§ **Extract to read**:
....

After the cancellation of the planned German invasion in the west, the only fighting on land was that in Finland as the Finns continued to fight off the Soviet invaders. At sea, however, the war continued unabated. On 21 January a German U-boat sank HMS Exmouth while it was on convoy duty in the Moray Firth. All 189 hands were killed and the bodies were later brought to Wick for burial, as commemorated by a plaque in the church.

Another Caithness man was lost at sea when the SS Granta out of Newcastle sank after striking a mine in the Wash (though it was reported at the time as having been torpedoed). James Forbes, aged 49, was the son of William Forbes of Larel, Bower, and had served in the Royal Navy in the First World War.

Food rationing had been in force for a week now, and the John O’Groat Journal reported that the scheme had made “a successful start”, and that housewives had adapted to the new situation – though one young mother was reported to have asked “whether she would be breaking the law if she did not give her baby, recently born, a ration of bacon!”

People continued to leave their jobs to join the Forces. Wick North School recorded in its log book on 18 January, “Mr Cummings absent today: military medical examination at Inverness.”

Finally this week, a case came up at Wick Sheriff Court that highlighted the difficulties inshore fishermen were experiencing at this time. It was reported that three hand-line fishermen (i.e., fishing with a single line held in the hands) had recently caught just one fish between them in a day; as previously reported (see weeks 10 and 12), trawlers were blamed for depleting inshore fish stocks by operating illegally close to land.

....

§ **Given information**:
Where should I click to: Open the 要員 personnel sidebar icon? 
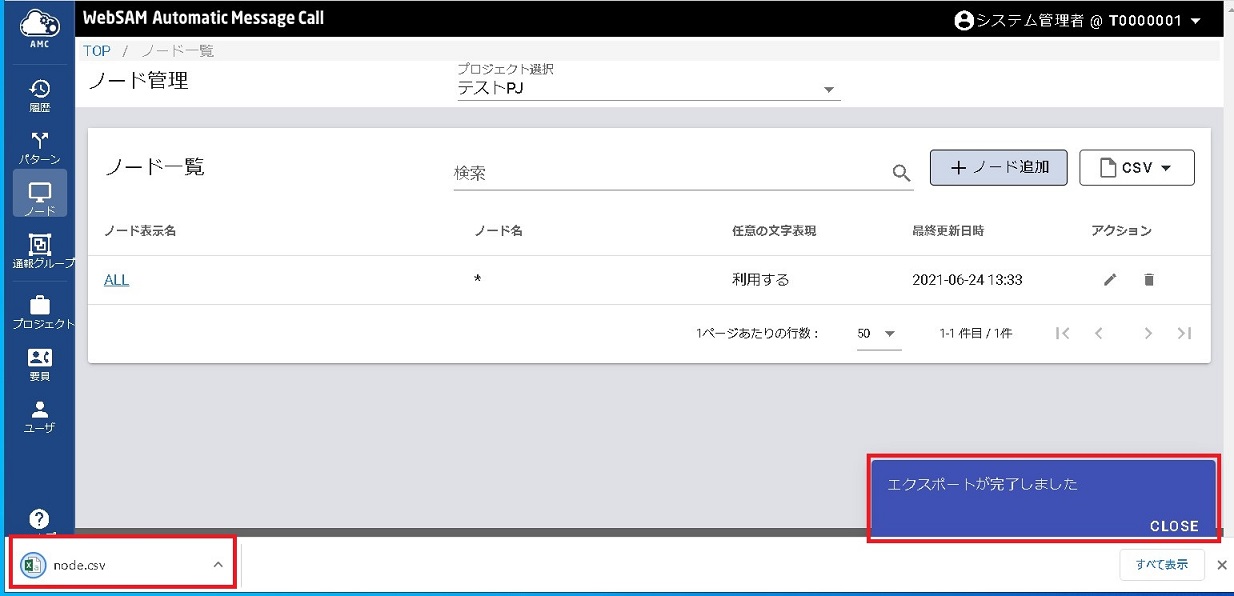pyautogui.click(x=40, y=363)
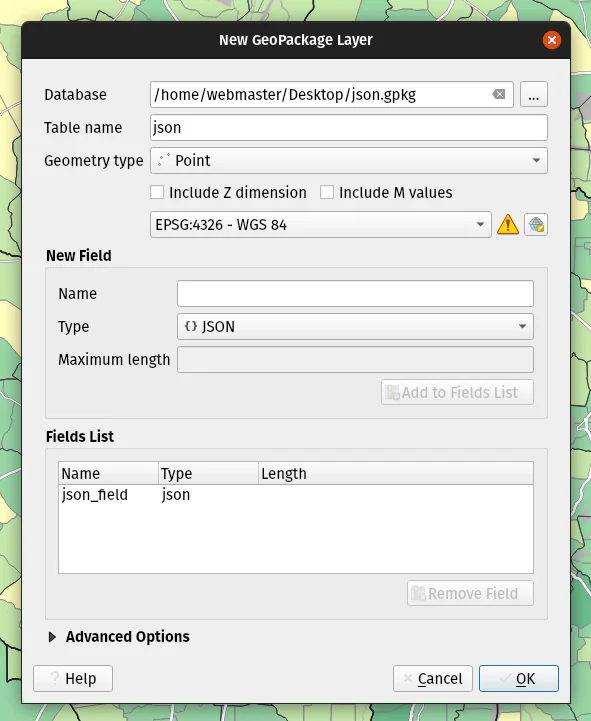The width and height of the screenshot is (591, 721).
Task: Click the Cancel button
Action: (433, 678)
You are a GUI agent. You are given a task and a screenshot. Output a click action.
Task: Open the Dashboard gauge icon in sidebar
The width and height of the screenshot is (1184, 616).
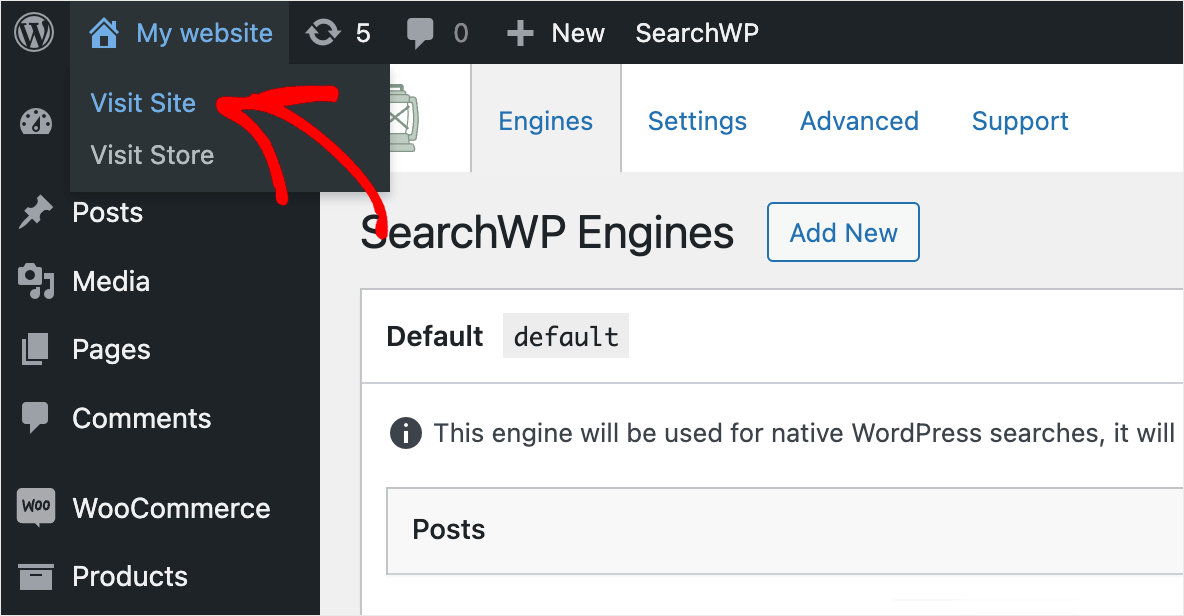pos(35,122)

....

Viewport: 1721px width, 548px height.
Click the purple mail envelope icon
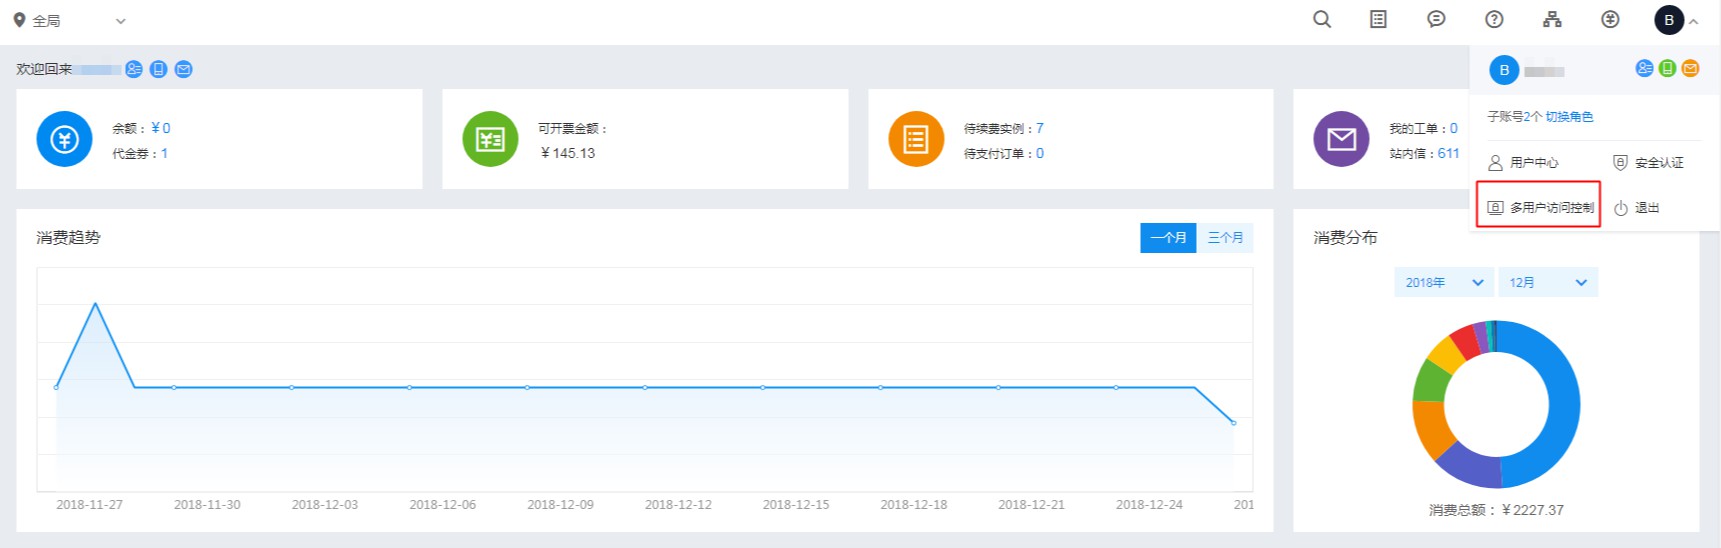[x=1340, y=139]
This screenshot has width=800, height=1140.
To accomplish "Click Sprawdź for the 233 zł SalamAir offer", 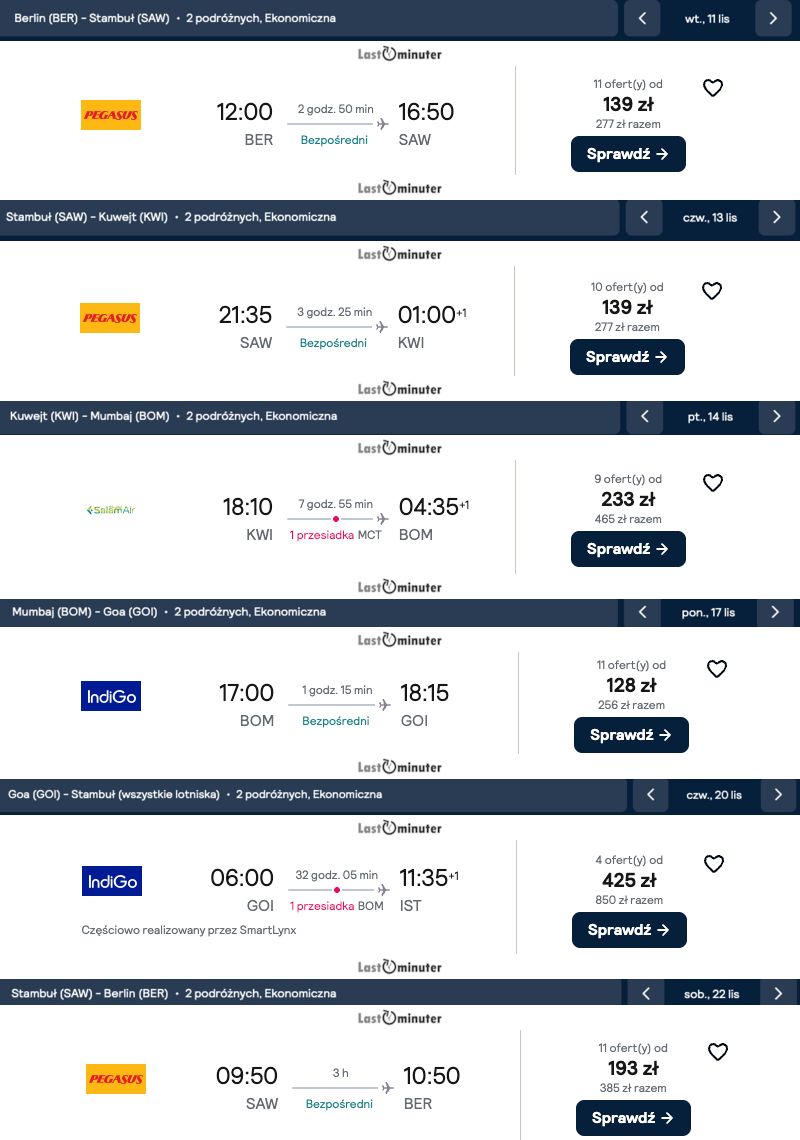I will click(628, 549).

....

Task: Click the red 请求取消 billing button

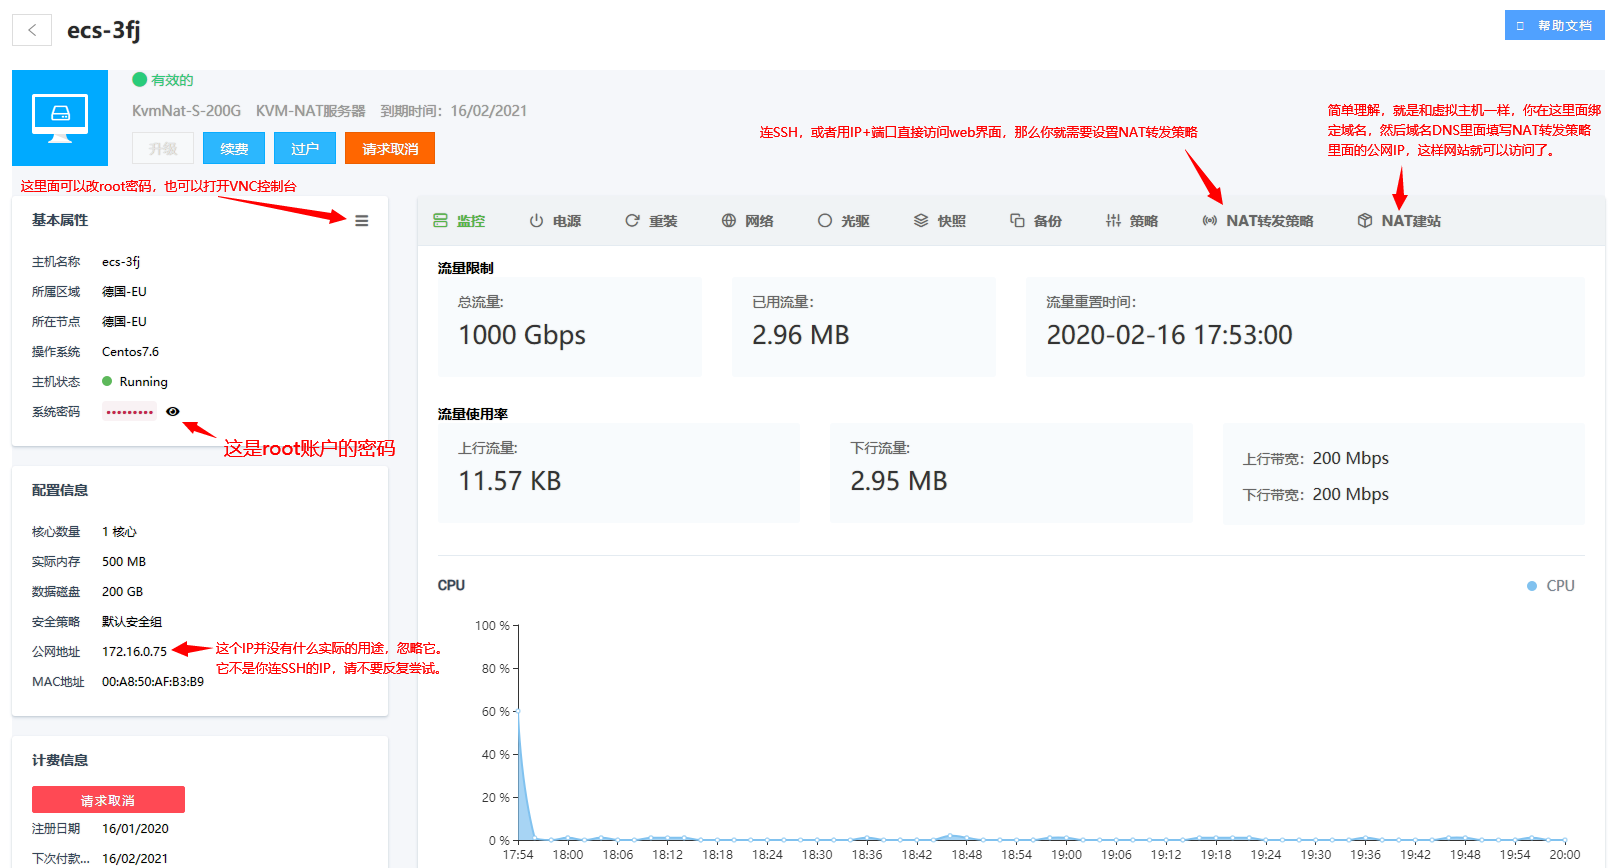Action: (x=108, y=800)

....

§ **Exercise requirements**:
A. Translate this sentence from the wartime Caithness text into Spanish: "At sea, however, the war continued unabated."
B. Answer these questions from the wartime Caithness text:
(i) How many hands were killed when HMS Exmouth was sunk?
(ii) Where did the SS Granta sink after striking a mine?
(iii) On what date did Wick North School record Mr Cummings's absence in its log book?
C. Write out the wartime Caithness text from "Finally this week, a" to "close to land.".

§ **Results of the tasks**:
A. En el mar, sin embargo, la guerra continuó sin tregua.

B.
(i) 189
(ii) In the Wash
(iii) 18 January

C.
Finally this week, a case came up at Wick Sheriff Court that highlighted the difficulties inshore fishermen were experiencing at this time. It was reported that three hand-line fishermen (i.e., fishing with a single line held in the hands) had recently caught just one fish between them in a day; as previously reported (see weeks 10 and 12), trawlers were blamed for depleting inshore fish stocks by operating illegally close to land.